* [Exercise requirements]
From the line bearing "Posted in: (301, 257)" down to the final line of the records below, give every line again exactly and add nothing.

━━━━━ Provided records ━━━━━

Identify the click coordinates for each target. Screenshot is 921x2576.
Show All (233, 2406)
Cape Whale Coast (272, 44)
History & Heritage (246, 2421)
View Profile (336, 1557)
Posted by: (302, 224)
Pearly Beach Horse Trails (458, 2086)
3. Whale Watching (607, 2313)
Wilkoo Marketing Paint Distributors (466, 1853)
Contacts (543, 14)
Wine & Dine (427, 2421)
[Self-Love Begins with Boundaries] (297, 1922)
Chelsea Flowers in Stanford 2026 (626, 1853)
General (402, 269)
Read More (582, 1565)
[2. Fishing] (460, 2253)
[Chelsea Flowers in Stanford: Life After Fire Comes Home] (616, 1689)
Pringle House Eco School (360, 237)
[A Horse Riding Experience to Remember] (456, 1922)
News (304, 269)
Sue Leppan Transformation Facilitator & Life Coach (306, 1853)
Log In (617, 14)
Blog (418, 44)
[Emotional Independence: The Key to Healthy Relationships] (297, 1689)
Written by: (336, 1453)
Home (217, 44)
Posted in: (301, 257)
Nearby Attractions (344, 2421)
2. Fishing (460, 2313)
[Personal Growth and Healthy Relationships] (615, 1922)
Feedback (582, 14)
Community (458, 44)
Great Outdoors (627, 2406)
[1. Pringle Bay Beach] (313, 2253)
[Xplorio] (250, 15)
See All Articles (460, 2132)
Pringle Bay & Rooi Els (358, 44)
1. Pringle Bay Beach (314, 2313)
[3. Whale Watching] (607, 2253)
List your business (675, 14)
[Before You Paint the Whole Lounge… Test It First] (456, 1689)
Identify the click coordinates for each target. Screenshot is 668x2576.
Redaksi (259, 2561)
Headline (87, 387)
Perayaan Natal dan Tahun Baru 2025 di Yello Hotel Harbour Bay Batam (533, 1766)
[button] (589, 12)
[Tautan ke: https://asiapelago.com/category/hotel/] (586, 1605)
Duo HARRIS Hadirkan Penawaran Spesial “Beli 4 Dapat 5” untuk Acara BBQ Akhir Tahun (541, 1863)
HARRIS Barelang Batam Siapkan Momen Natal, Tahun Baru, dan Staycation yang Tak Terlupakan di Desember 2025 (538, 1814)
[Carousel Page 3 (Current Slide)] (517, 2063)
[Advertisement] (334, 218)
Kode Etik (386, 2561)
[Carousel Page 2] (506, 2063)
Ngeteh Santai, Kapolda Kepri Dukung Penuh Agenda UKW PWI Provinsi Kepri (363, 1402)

━━━━━

* [Answer area]
Posted in: (301, 257)
Nearby Attractions (344, 2421)
2. Fishing (460, 2313)
[Personal Growth and Healthy Relationships] (615, 1922)
Feedback (582, 14)
Community (458, 44)
Great Outdoors (627, 2406)
[1. Pringle Bay Beach] (313, 2253)
[Xplorio] (250, 15)
See All Articles (460, 2132)
Pringle Bay & Rooi Els (358, 44)
1. Pringle Bay Beach (314, 2313)
[3. Whale Watching] (607, 2253)
List your business (675, 14)
[Before You Paint the Whole Lounge… Test It First] (456, 1689)
Identify the click coordinates for each target. Screenshot is 668x2576.
Redaksi (259, 2561)
Headline (87, 387)
Perayaan Natal dan Tahun Baru 2025 di Yello Hotel Harbour Bay Batam (533, 1766)
[button] (589, 12)
[Tautan ke: https://asiapelago.com/category/hotel/] (586, 1605)
Duo HARRIS Hadirkan Penawaran Spesial “Beli 4 Dapat 5” untuk Acara BBQ Akhir Tahun (541, 1863)
HARRIS Barelang Batam Siapkan Momen Natal, Tahun Baru, dan Staycation yang Tak Terlupakan di Desember 2025 (538, 1814)
[Carousel Page 3 (Current Slide)] (517, 2063)
[Advertisement] (334, 218)
Kode Etik (386, 2561)
[Carousel Page 2] (506, 2063)
Ngeteh Santai, Kapolda Kepri Dukung Penuh Agenda UKW PWI Provinsi Kepri (363, 1402)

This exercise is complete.